Source excerpt:
• • • • •
Not everybody knows exactly what we are doing here. I want to take a few minutes to explain our weekly schedule and tell a bit of our story the same way we do to those we meet here at our community center in San Pedro.


We left Canada with under $2,000CAD to our name. This detail is a crucial part of the story as it highlights the leap of faith we took when leaving Canada. We gave ourselves no option other than to press forward until we established a new life here in Guatemala. The more I wrote about our experiences and thoughts, the more readers we gained as time went on. One by one, we began to build support and monthly contributors. We built a community focused on giving and making a difference.

The saying about finding a job you love so that you never have to work another day in your life has never rung more true. We are running off our feet working uncountable hours on the projects, the website, and this blog but are so far loving *almost* every minute of it.


Establishing "Giving" as a job.


Having grown up in Peru, I arrived in Guatemala very aware of the difference just 20$ can make in the life of someone here. We set out to raise Canadian funds from our community of friends and family to see how much of an impact we could have. It's hard to explain to anyone that has not witnessed this level of financial poverty. Twenty dollars is two full days' wage here for a field worker, taxi driver, shopkeeper, tailor, etc. Finding sustainable ways to help increase someone's income by 10$/day is a potentially life-changing venture for them and their family. We have positioned ourselves as fundraisers to give families a hand up when needed. We enjoy seeing lasting results.
• • • • •
Task instructions:
(1) Retype the San Pedro passage word for word, starting with "Not everybody knows" and going on through "making a difference.".
(2) Answer these questions on the San Pedro passage:
(a) How much money did the writers have when they left Canada?
(b) How many days' wage for a field worker does twenty dollars equal in Guatemala?
(c) In which country did the writer grow up?
(3) Carry on writing the San Pedro passage from the point where it stops.

Data extract:
• • • • •
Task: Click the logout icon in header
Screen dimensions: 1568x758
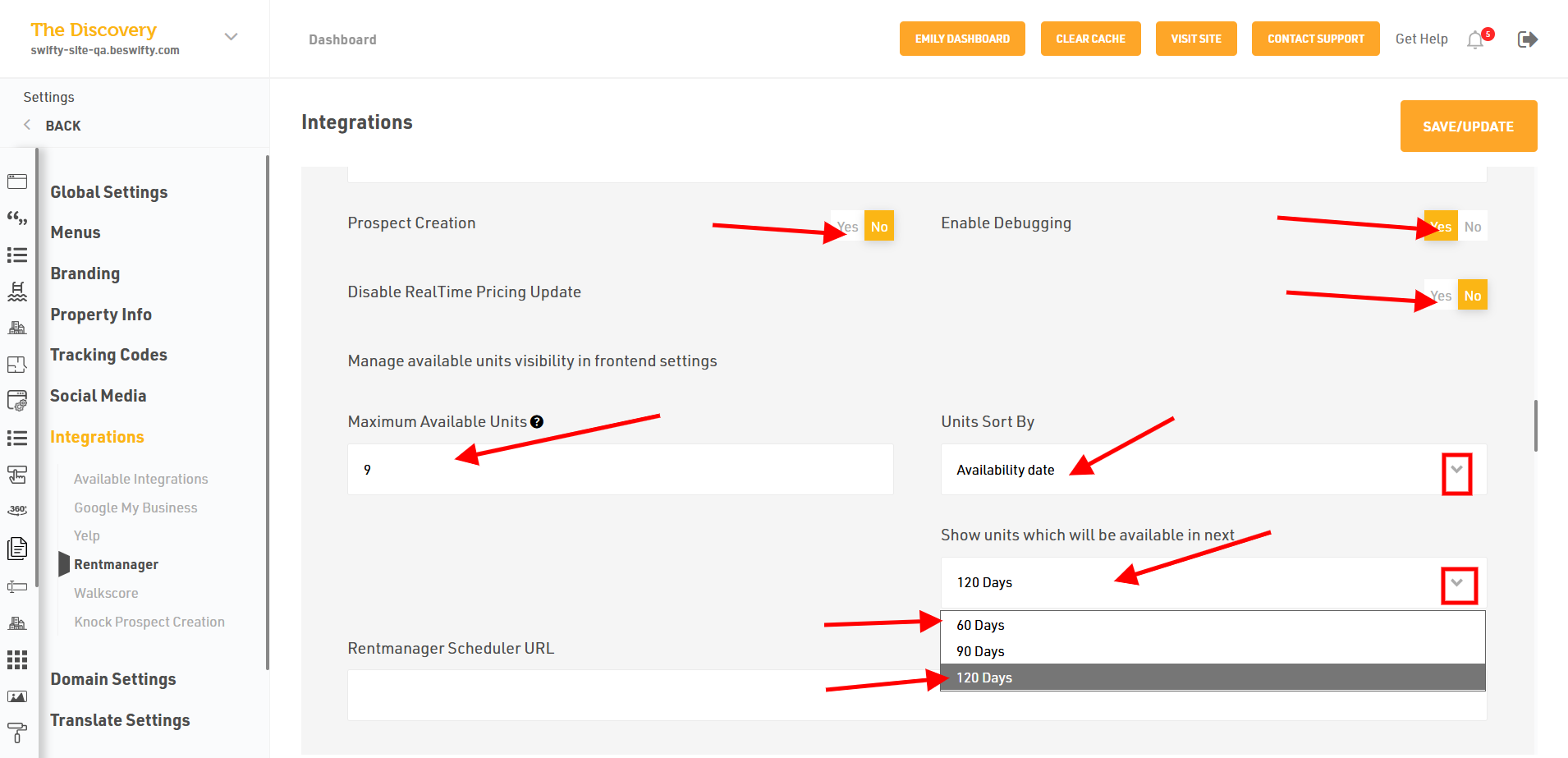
• • • • •
Written responses:
(1)
Not everybody knows exactly what we are doing here. I want to take a few minutes to explain our weekly schedule and tell a bit of our story the same way we do to those we meet here at our community center in San Pedro.


We left Canada with under $2,000CAD to our name. This detail is a crucial part of the story as it highlights the leap of faith we took when leaving Canada. We gave ourselves no option other than to press forward until we established a new life here in Guatemala. The more I wrote about our experiences and thoughts, the more readers we gained as time went on. One by one, we began to build support and monthly contributors. We built a community focused on giving and making a difference.

(2)
(a) Under $2,000 CAD.
(b) Two full days' wage.
(c) Peru.

(3)
Kids' club



Niños para un Mejor San Juan continues to develop, and new ideas to benefit the children's future continue to be implemented. We have worked hard this month with the help of many volunteers in establishing a food forest. We have planted mangos trees, avocado trees, fig trees, orange and lemon trees, and a blackberry patch. We have prepared new garden beds with the vision of teaching the children from the club that "You don't have to be wealthy to be healthy!" The reality is food does not need to be bought. It can be grown, and in these conditions, for free. We will teach how to sprout seeds and grow the plants in the recycled bottles we collect from the beach. We are so excited about this initiative.


For more information on the kids club and other activities we do click here thegivingexperiment.com/gallery


Community meals

Faye and Diego work the pasta maker to press fresh homemade lasagna noodles for a community supper this week.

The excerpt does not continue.